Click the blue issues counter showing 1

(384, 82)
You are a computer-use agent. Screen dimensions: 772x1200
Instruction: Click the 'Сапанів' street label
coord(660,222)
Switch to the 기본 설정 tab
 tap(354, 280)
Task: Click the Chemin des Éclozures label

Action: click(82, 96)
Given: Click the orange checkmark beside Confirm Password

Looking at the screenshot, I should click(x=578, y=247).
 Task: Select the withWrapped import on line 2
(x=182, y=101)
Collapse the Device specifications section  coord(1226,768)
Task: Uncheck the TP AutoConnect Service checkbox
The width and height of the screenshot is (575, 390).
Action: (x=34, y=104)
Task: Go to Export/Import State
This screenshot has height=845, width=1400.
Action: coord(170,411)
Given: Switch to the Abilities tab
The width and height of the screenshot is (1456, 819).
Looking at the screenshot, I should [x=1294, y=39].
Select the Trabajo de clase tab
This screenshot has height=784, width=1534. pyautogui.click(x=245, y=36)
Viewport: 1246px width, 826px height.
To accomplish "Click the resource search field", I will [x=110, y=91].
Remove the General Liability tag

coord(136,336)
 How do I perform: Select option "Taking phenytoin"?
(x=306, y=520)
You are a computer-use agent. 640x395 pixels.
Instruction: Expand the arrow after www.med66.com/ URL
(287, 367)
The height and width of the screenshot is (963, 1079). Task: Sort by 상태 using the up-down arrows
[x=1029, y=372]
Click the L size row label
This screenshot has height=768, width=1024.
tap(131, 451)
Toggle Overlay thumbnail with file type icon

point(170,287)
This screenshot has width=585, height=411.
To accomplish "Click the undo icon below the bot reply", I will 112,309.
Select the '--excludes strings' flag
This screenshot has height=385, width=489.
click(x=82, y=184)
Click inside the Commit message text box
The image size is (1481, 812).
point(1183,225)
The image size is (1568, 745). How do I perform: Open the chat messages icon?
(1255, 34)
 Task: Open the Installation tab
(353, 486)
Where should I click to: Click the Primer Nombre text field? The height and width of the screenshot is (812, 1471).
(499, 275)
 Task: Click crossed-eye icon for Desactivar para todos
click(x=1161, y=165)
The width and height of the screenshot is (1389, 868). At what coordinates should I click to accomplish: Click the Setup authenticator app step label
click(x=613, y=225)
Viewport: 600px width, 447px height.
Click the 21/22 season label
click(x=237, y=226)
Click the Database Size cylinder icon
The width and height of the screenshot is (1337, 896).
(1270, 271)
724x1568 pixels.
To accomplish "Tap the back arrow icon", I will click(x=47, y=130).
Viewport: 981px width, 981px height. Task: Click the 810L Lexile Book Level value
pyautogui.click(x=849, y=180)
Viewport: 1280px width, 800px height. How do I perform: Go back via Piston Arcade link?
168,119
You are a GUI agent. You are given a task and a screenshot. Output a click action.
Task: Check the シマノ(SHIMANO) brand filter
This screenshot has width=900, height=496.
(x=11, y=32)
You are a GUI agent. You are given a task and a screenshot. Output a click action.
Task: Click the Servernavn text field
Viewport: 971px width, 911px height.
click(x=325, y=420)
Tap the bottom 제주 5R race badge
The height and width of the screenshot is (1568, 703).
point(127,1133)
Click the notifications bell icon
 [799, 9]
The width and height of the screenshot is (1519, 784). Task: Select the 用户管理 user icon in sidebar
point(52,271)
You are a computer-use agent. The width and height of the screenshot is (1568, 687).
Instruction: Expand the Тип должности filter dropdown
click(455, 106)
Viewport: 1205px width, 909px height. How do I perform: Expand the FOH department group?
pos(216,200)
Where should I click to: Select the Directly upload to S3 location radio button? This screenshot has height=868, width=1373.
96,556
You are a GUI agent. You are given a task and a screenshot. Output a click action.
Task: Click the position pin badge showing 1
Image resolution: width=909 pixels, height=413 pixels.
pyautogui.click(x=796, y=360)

# # # #

Exercise task: Copy all of the entries above again, word for word.

Output:
Click the blue issues counter showing 1

(384, 82)
You are a computer-use agent. Screen dimensions: 772x1200
Instruction: Click the 'Сапанів' street label
coord(660,222)
Switch to the 기본 설정 tab
 tap(354, 280)
Task: Click the Chemin des Éclozures label

Action: click(82, 96)
Given: Click the orange checkmark beside Confirm Password

Looking at the screenshot, I should click(x=578, y=247).
 Task: Select the withWrapped import on line 2
(x=182, y=101)
Collapse the Device specifications section  coord(1226,768)
Task: Uncheck the TP AutoConnect Service checkbox
The width and height of the screenshot is (575, 390).
Action: (x=34, y=104)
Task: Go to Export/Import State
This screenshot has height=845, width=1400.
Action: coord(170,411)
Given: Switch to the Abilities tab
The width and height of the screenshot is (1456, 819).
Looking at the screenshot, I should [x=1294, y=39].
Select the Trabajo de clase tab
This screenshot has height=784, width=1534. pyautogui.click(x=245, y=36)
Viewport: 1246px width, 826px height.
To accomplish "Click the resource search field", I will [x=110, y=91].
Remove the General Liability tag

coord(136,336)
 How do I perform: Select option "Taking phenytoin"?
(x=306, y=520)
You are a computer-use agent. 640x395 pixels.
Instruction: Expand the arrow after www.med66.com/ URL
(287, 367)
The height and width of the screenshot is (963, 1079). Task: Sort by 상태 using the up-down arrows
[x=1029, y=372]
Click the L size row label
This screenshot has height=768, width=1024.
tap(131, 451)
Toggle Overlay thumbnail with file type icon

point(170,287)
This screenshot has width=585, height=411.
To accomplish "Click the undo icon below the bot reply", I will 112,309.
Select the '--excludes strings' flag
This screenshot has height=385, width=489.
click(x=82, y=184)
Click inside the Commit message text box
The image size is (1481, 812).
point(1183,225)
The image size is (1568, 745). How do I perform: Open the chat messages icon?
(1255, 34)
 Task: Open the Installation tab
(353, 486)
Where should I click to: Click the Primer Nombre text field? The height and width of the screenshot is (812, 1471).
(499, 275)
 Task: Click crossed-eye icon for Desactivar para todos
click(x=1161, y=165)
The width and height of the screenshot is (1389, 868). At what coordinates should I click to accomplish: Click the Setup authenticator app step label
click(x=613, y=225)
Viewport: 600px width, 447px height.
Click the 21/22 season label
click(x=237, y=226)
Click the Database Size cylinder icon
The width and height of the screenshot is (1337, 896).
(1270, 271)
724x1568 pixels.
To accomplish "Tap the back arrow icon", I will click(x=47, y=130).
Viewport: 981px width, 981px height. Task: Click the 810L Lexile Book Level value
pyautogui.click(x=849, y=180)
Viewport: 1280px width, 800px height. How do I perform: Go back via Piston Arcade link?
168,119
You are a GUI agent. You are given a task and a screenshot. Output a click action.
Task: Check the シマノ(SHIMANO) brand filter
This screenshot has width=900, height=496.
(x=11, y=32)
You are a GUI agent. You are given a task and a screenshot. Output a click action.
Task: Click the Servernavn text field
Viewport: 971px width, 911px height.
click(x=325, y=420)
Tap the bottom 제주 5R race badge
The height and width of the screenshot is (1568, 703).
point(127,1133)
Click the notifications bell icon
 [799, 9]
The width and height of the screenshot is (1519, 784). Task: Select the 用户管理 user icon in sidebar
point(52,271)
You are a computer-use agent. The width and height of the screenshot is (1568, 687).
Instruction: Expand the Тип должности filter dropdown
click(455, 106)
Viewport: 1205px width, 909px height. How do I perform: Expand the FOH department group?
pos(216,200)
Where should I click to: Select the Directly upload to S3 location radio button? This screenshot has height=868, width=1373.
96,556
You are a GUI agent. You are given a task and a screenshot. Output a click action.
Task: Click the position pin badge showing 1
Image resolution: width=909 pixels, height=413 pixels.
pyautogui.click(x=796, y=360)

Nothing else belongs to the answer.